We have already met Konstantinos Parthenis in his first creative period, that of outdoor painting. After 1920, he turned towards anthropocentric, symbolist and allegorical subjects. With its powerful stylisation and light tonal palette, which makes his nimble, tall and thin figures seem like dreamlike projections on the canvas screen, Parthenis’ mature style had fully developed by this period. His works painted in this style seem like poetic reverie.
In the Thirties, certainly under conscious or unconscious influence by the predilections of that generation, Parthenis’ style changed. The curvilinear forms noted earlier now gave their place to a linear, angular writing, which often seemed to be supported by drawing instruments, such as the ruler and compass. Another notable change, probably related to Kontoglou’s return to the values of Byzantine art, was that the fresh, jubilant spring colours of the previous period were now replaced by the Byzantine palette and its earthy colours – brown, grey, dark blue. A common element with the previous period is the light hand, almost not human, which allows the canvas to show through and transforms the figures into dream-like fantasies projected on the painted surface.
Let us now “read” this monumental painting, an apotheosis, according to its title, of the great Greek revolutionary hero, Athanassios Diakos, who died a martyr’s death, near the Alamana Bridge on April 24, 1821.
The following lines are attributed to him by folk tradition:
Oh, that Death chose to take me now,
when the twigs are in full blossom and the soil is covered with fresh grass.

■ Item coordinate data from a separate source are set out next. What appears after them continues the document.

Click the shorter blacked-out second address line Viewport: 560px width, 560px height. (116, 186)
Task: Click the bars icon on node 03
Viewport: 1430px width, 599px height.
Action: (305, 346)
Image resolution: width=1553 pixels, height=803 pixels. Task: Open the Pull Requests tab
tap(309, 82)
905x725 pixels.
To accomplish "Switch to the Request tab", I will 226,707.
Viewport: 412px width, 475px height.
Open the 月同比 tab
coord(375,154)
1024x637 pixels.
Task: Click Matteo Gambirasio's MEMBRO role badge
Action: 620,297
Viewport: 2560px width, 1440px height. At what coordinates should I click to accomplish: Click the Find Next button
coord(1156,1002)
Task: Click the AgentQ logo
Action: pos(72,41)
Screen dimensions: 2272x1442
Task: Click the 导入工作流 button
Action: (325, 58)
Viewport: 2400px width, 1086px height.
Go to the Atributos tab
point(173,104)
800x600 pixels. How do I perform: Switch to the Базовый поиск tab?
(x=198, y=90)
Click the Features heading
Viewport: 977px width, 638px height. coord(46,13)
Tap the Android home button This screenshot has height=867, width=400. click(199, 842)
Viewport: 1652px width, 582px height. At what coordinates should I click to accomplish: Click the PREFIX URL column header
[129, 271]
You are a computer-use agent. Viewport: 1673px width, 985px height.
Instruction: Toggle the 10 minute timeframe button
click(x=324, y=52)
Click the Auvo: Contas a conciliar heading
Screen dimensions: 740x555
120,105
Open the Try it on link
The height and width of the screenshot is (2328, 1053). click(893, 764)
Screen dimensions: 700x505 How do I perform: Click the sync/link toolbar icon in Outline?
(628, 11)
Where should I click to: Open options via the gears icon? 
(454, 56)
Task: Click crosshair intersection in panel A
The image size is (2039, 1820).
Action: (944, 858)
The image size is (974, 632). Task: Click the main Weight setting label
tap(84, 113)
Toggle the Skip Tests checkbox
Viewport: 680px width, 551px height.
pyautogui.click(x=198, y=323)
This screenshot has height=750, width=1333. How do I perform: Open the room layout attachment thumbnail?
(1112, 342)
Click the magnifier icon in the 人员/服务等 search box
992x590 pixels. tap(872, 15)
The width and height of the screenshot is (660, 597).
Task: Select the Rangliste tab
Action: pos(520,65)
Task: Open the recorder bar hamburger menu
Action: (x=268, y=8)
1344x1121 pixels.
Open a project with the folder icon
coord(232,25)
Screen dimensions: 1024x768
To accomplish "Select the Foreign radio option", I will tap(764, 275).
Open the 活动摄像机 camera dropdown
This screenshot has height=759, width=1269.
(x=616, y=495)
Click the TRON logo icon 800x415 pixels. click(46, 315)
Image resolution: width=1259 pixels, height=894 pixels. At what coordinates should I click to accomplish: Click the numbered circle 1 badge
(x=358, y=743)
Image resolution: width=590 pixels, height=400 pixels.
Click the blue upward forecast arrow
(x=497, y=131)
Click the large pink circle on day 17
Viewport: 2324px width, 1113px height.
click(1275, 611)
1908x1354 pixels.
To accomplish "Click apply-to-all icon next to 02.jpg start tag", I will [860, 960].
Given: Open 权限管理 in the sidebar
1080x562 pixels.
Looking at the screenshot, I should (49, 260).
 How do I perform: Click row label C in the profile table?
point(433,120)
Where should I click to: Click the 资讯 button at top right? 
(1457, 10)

The artist seems to have had these lines in mind while making this monumental work, one of the crowning masterpieces of modern Greek art. He identified the hero’s resurrection and ascension with Christ’s Resurrection, both events occurring in the spring, around the month of April. On the left, a haloed figure, an Angel or one of the Myrrhophores, is startled upon discovering the empty tomb of the resurrected hero. In the middle, another angel, wearing a helmet and carrying a spear and shield, reminding us of a Christian goddess Athena, witnesses the miracle. Athanassios Diakos, in a classical chiton, rises in heaven, where he is received by angel musicians, similar to those in Greco’s paintings, while others are bringing laurel wreaths in order to crown him. A girl, as if out of Botticelli’s “Spring”, is sprinkling the hero with flowers from her lap. Incense is burning in a tall classical incense burner. The painting elevates the Greek Revolution into the sphere of the ideal world. The idealisation of history is also achieved through the symbols and the iconographical spirituality of the work.
In “The Apotheosis of Athanassios Diakos”, various influences, both iconographic and stylistic ones, join and blend: The drawing echoes classical pottery. The hero’s resurrection and ascension comes from the related Byzantine iconography. Flora, the personification of Spring in Botticelli’s work of the same title, is the iconographical source of the girl on the right.
Greco’s tall and slender mannerist figures, as well as his bipartite arrangement of his works in an earthly and heavenly section have inspired the morphology and composition of the Apotheosis. The geometric shapes and broken outlines, where space and form mingle with each other, reveal the Cubist* influence on Parthenis. Moreover, his cerebral, anti-naturalistic colours also originated in Cubism. This influence was reinforced by the shift towards the Byzantine tradition by the “Generation of the Thirties”.